Cambridge City Council has seen greenhouse gas emissions fall by 10% in 2022/23, compared to 2021/22 – a total reduction of 41.3% since 2014/15.
This was highlighted in the Annual Climate Change Strategy and Carbon Management Plan report, presented at the Environment and Community Scrutiny Committee, held on Thursday 5 October 2023.
The report is carried out on an annual basis to note the council’s progress in meeting its Climate Change Strategy (2021 to 2026) objectives, to mitigate and adapt to climate change in the city.
It provides an update on the progress the council made in 2022/23 to deliver on projects that reduced the council’s direct carbon emissions which include emissions from the council’s corporate buildings, fleet vehicles and business travel.
Approximately half of this year’s reduction is the result of action the council took to reduce gas usage at its swimming pools, with the remainder made up from changes in activity such as the reduced use of the council’s crematorium as well as the continuing greening of the national grid.

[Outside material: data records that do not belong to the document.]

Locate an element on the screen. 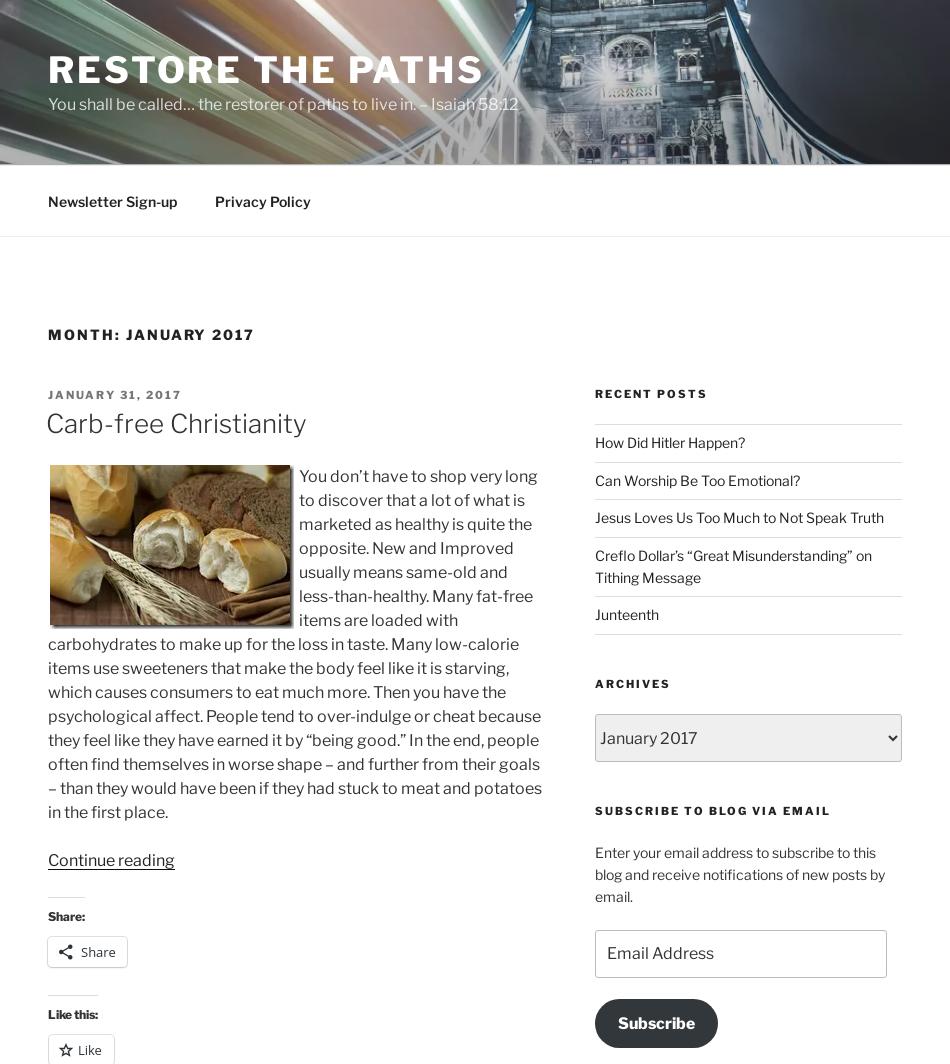  'Archives' is located at coordinates (594, 682).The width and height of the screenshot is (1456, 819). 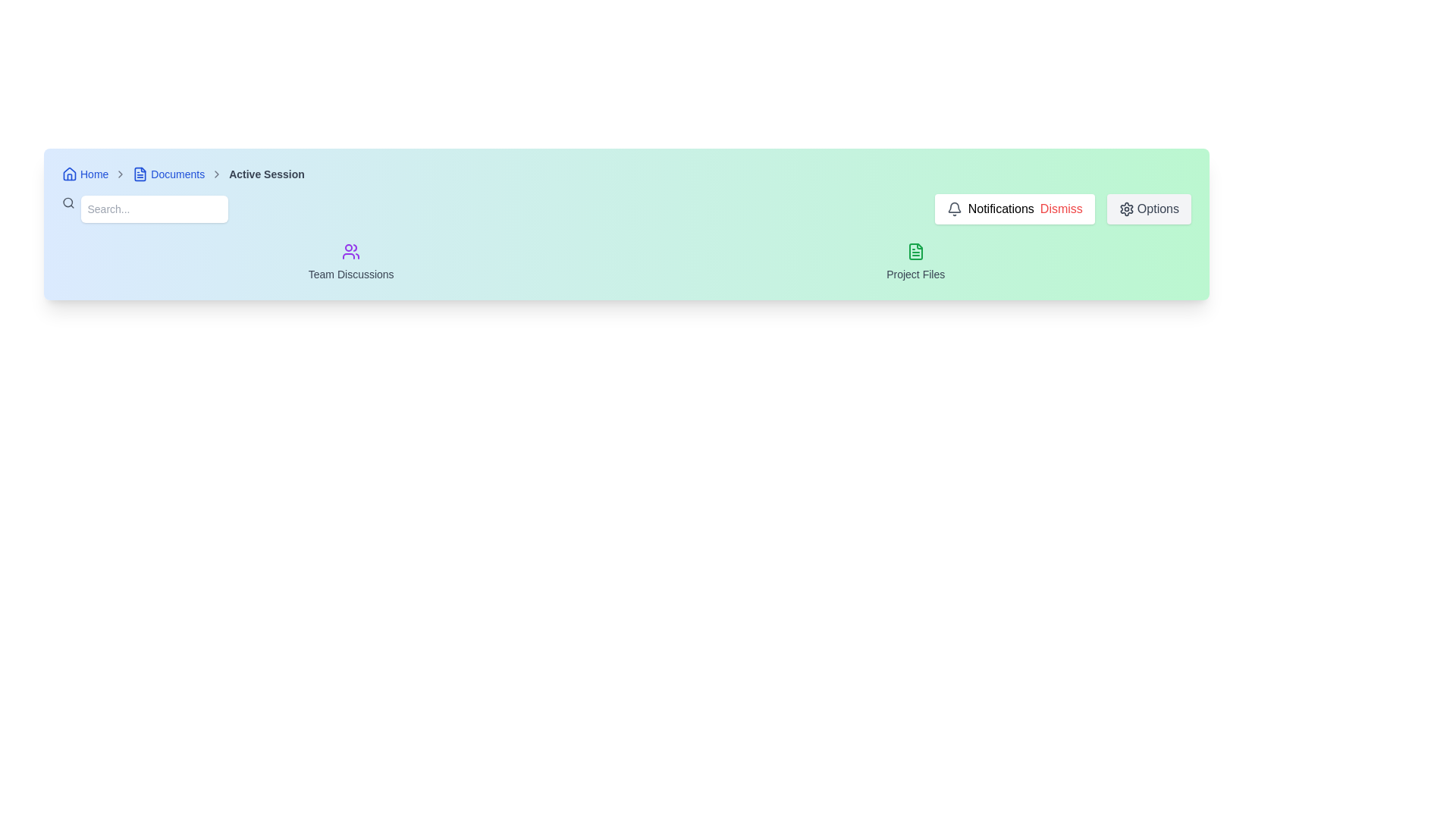 I want to click on the house icon in the breadcrumb navigation bar, so click(x=68, y=172). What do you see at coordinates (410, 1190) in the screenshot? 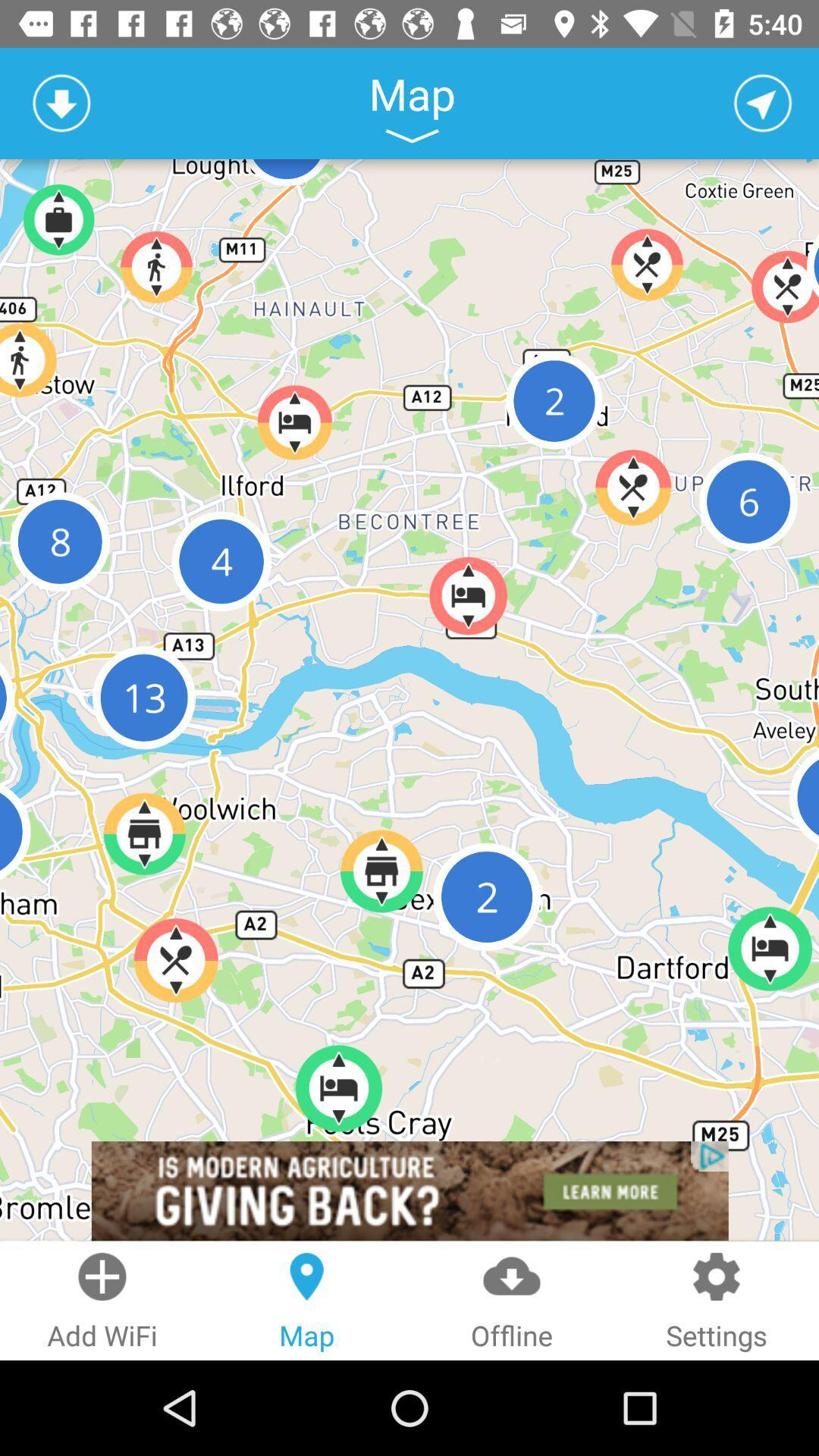
I see `advertisement` at bounding box center [410, 1190].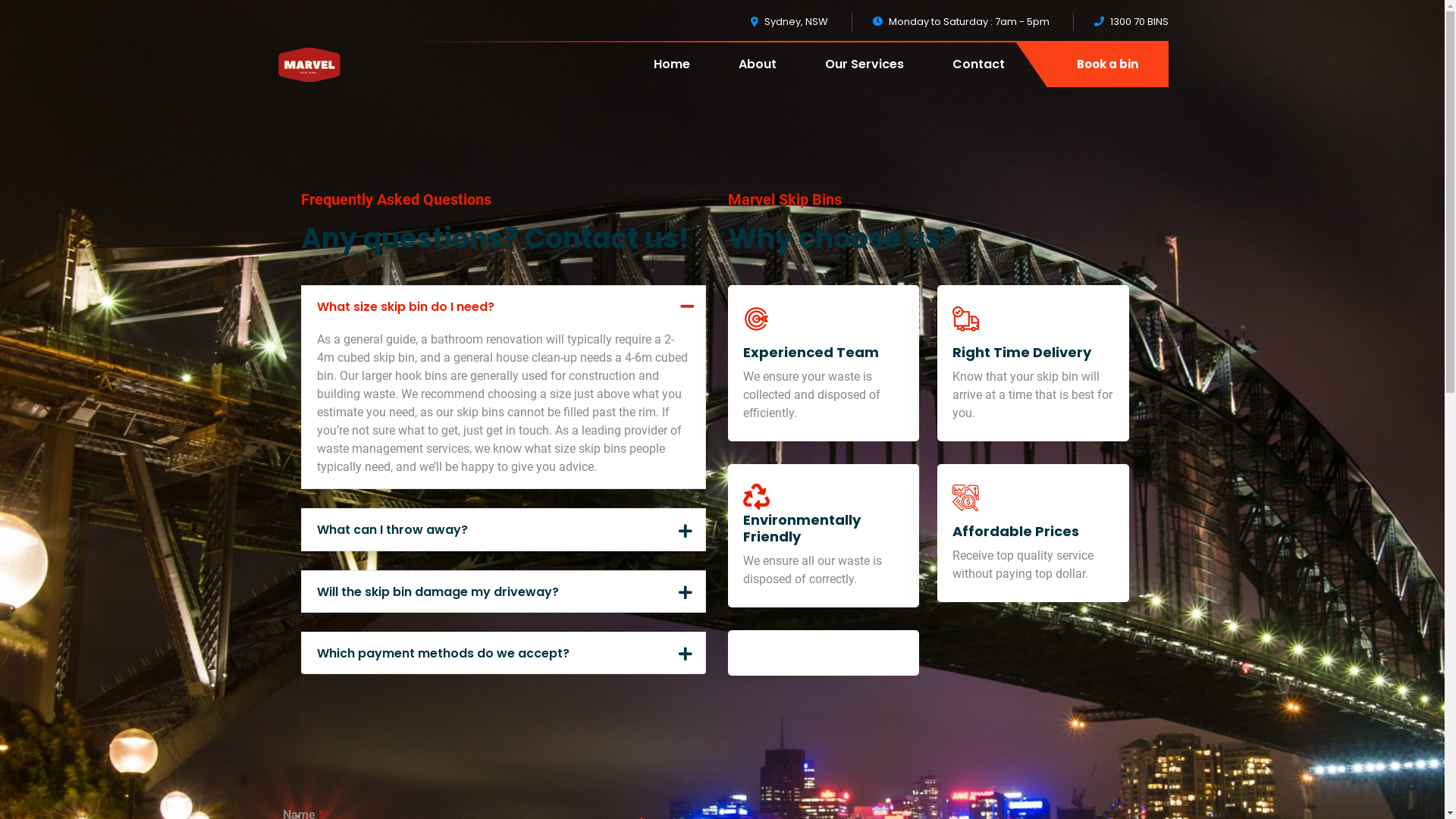 This screenshot has width=1456, height=819. I want to click on 'Will the skip bin damage my driveway?', so click(503, 590).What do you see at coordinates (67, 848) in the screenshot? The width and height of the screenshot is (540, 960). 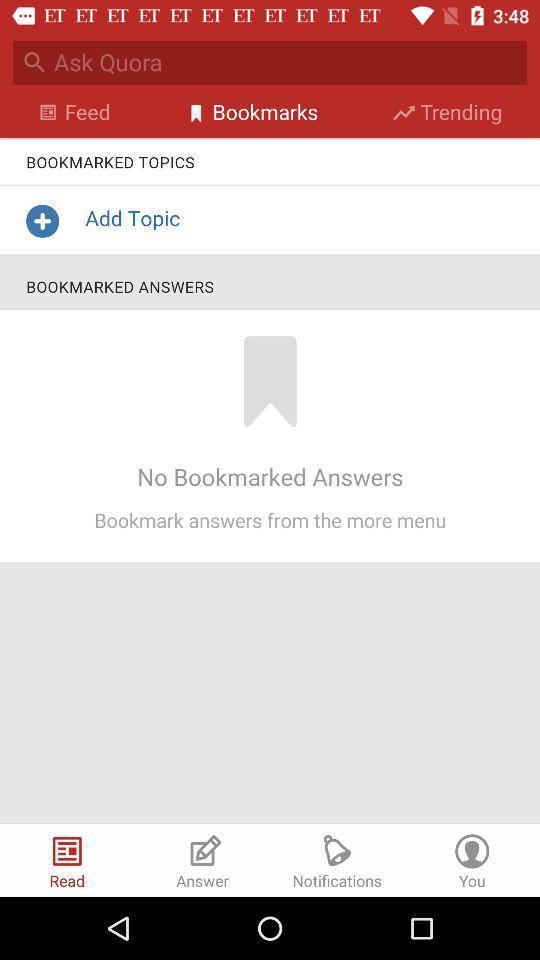 I see `the icon left to answer` at bounding box center [67, 848].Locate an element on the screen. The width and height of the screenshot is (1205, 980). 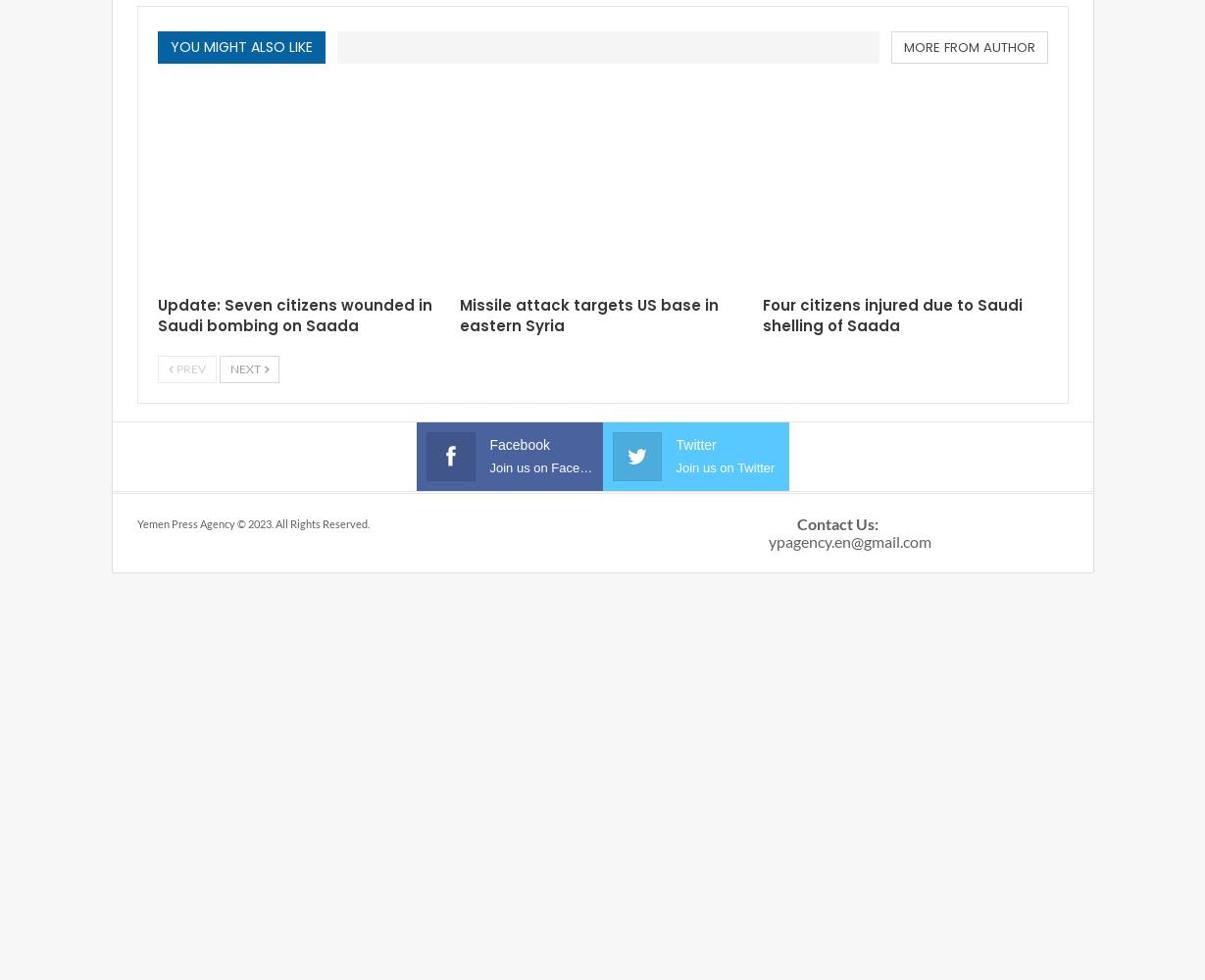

Highlights from this year’s report include:
- Reducing emissions of council owned buildings through projects such as installing air source heat pumps and making energy efficiency upgrades to Parkside and Abbey Pools and exploring the potential to develop a City Centre Heat Network, which could possibly generate renewable heat and hot water
- Investing £2.5 million from 2020/21 to 2022/23 to retrofit 264 council homes with energy efficiency and low carbon measures to reach a minimum Energy Performance Certificate C and building 537 new council homes (of which 448 are already complete) to high sustainability standards, with a commitment to build 1,000 more homes to Passivhaus standards where feasible. As part of this programme, 3 Passivhaus pilot schemes are currently on site
- Securing funding for a new £6.1m solar farm in Waterbeach to provide renewable electricity to charge up to 20 vehicles at the Greater Cambridge Shared Waste Service depot. The Greater Cambridge Shared Waste Service is a shared service between Cambridge City Council and South Cambridgeshire District Council
- Commencing the installation of a planned network of more than 600 electric vehicle (EV) charging points in council carparks and on-street residential areas and replacing three refuse collection vehicles with electric vehicles (with another one expected soon)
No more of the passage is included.